• **REQUIRED WORK**:
Could you rewrite the data below as a numbered list, starting at the line that contains "Fetch current values with GET" and ending at the line that contains "pos(788,34)", with blank lines skipped and the pictures left out?

• **SOURCE MATERIAL**:
++++++++
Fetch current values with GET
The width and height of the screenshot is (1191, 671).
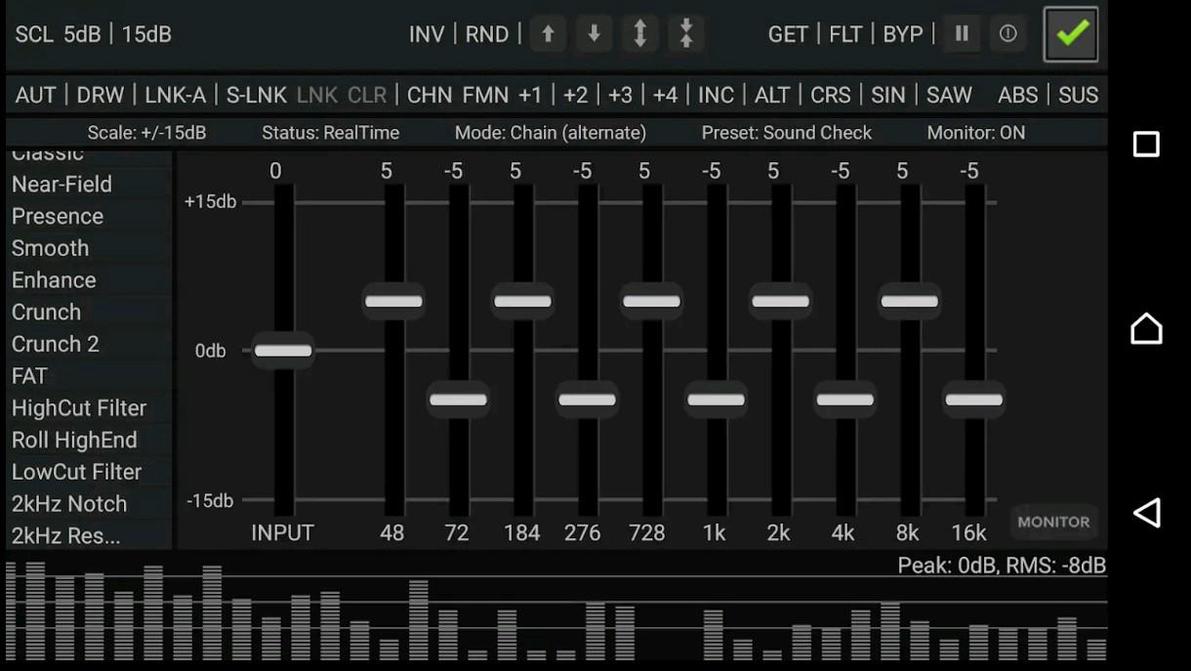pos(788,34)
++++++++
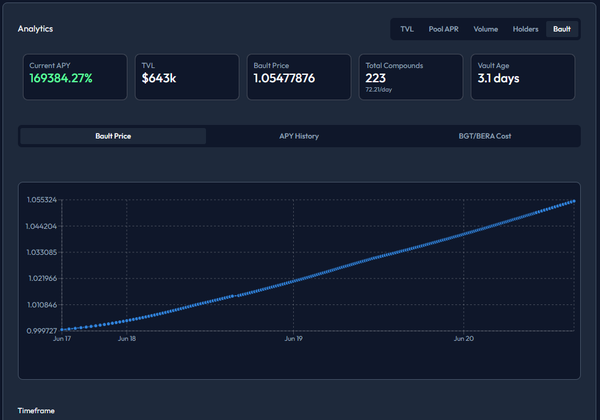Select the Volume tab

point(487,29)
++++++++
• **ANSWER TO THIS TASK**:
1. Fetch current values with GET
2. The width and height of the screenshot is (1191, 671).
3. pos(788,34)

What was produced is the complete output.